Gold Rallies as Base Metals Slip Amid Dimmed ECB Growth Outlook

  • European policy makers boost quantitative-easing plan
  • ECB expects `economic recovery to continue at a modest pace'

Investors Moving Back to Gold Amid Global Economic Risks

Gold futures posted the first gain in four days as the dollar fell and the European Central Bank flagged risks to the outlook for economic growth. Copper and other industrial metals slid on prospects for slower demand in the region.

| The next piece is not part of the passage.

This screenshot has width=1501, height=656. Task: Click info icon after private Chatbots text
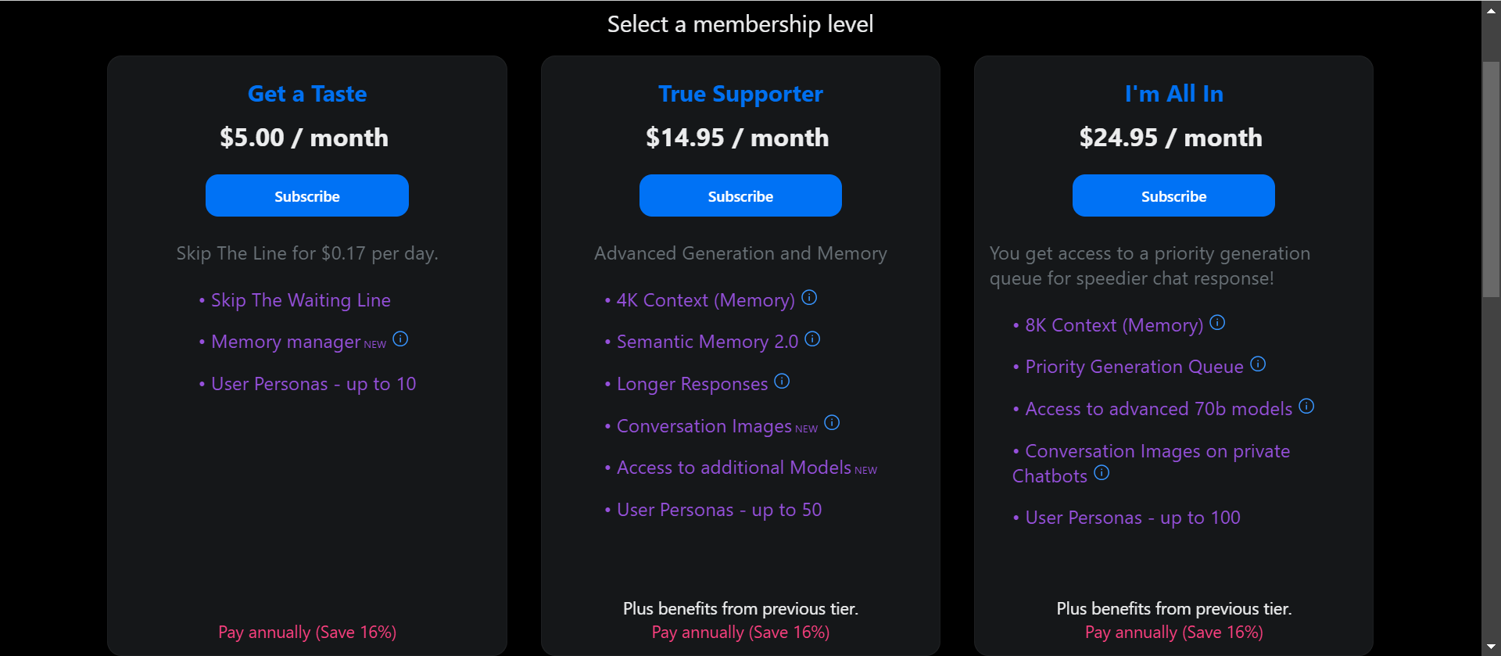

ECB President Mario Draghi, speaking Thursday after policy makers cut the benchmark rate to zero, said most recent survey data point to weaker-than-expected growth momentum at the beginning of the year. The dollar fell against a basket of 10 currencies after Draghi said he sees no need for further interest-rate cuts, boosting the appeal of gold as a store of value.

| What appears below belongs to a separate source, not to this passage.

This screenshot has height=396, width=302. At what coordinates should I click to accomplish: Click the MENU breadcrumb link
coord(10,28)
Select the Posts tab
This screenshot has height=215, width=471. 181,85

Bullion is up 20 percent this year as demand for haven assets surges with gyrations in financial markets and mounting concerns about global economic growth. Draghi said at a press conference Thursday that the recovery in the euro area continues to face hurdles including subdued demand in emerging markets and volatile financial markets. Copper was on pace for its first weekly decline since Feb. 12 as the deteriorating demand outlook overshadowed the benefits of a weaker dollar.

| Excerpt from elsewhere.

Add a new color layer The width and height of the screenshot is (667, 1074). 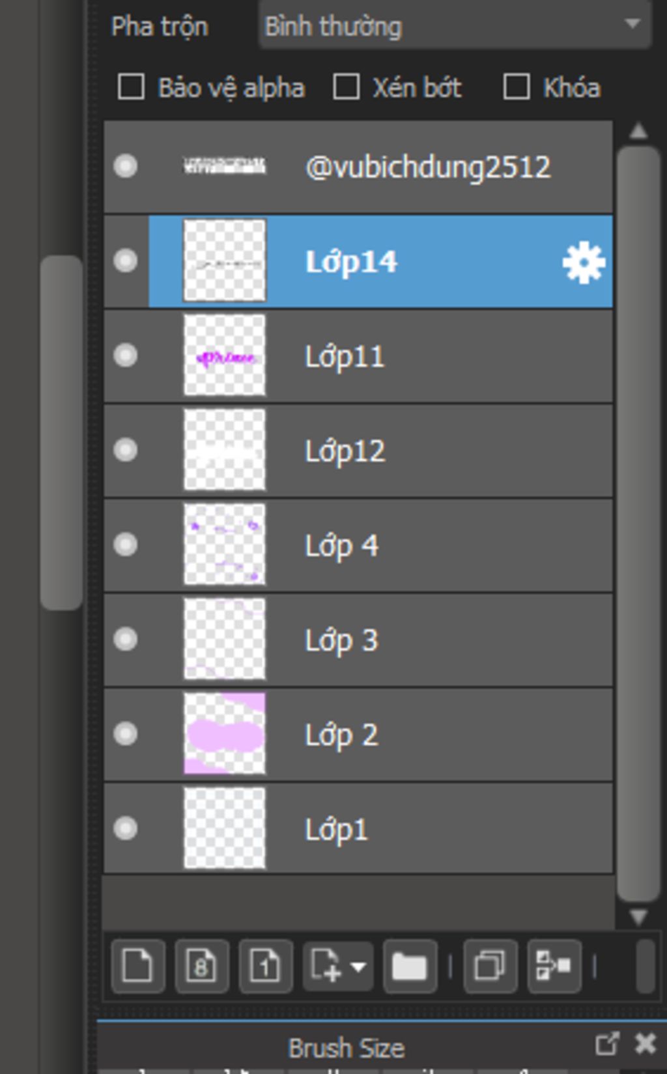[x=138, y=966]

“You had the dollar go up and then down, and gold followed the dollar’s lead,” Bart Melek, the head of commodity strategy at TD Securities in Toronto, said in a telephone interview. “Gold has an inverse relationship to the dollar, typically, especially in the short term.”

Gold futures for April delivery added 1.2 percent to settle at $1,272.80 an ounce at 1:42 p.m. on the Comex in New York. The metal lost 1 percent over the prior three days.

Investors resumed building holdings in exchange-traded funds backed by gold, with holdings rising 4.1 metric tons on Wednesday after falling 1.1 tons the day before. The total stood at 1,728.1 tons, the highest since August 2014, according to data compiled by Bloomberg.

“Draghi came out during the press conference and said he doesn’t anticipate more rate cuts, because you can’t take it so low that it will hurt banks,” Tai Wong, the director of commodity products trading at BMO Capital Markets in New York, said in a telephone interview. “The dollar effect overshadowed the interest-rate effect for the last $10 rally in gold.”

Copper futures for May delivery fell 0.6 percent to close at $2.22 a pound on the Comex. The metal, up 4 percent this year, is down 2.4 percent this week.

  • The Bloomberg Americas Mining Index of 29 producers headed for a second straight gain, led by Vancouver-based First Quantum Minerals Ltd.
  • On the London Metal Exchange, aluminum, copper, lead, nickel, tin and zinc declined.
  • Silver futures for May delivery climbed 1.2 percent to $15.549 an ounce on the Comex. Palladium advanced on the New York Mercantile Exchange, while platinum closed lower.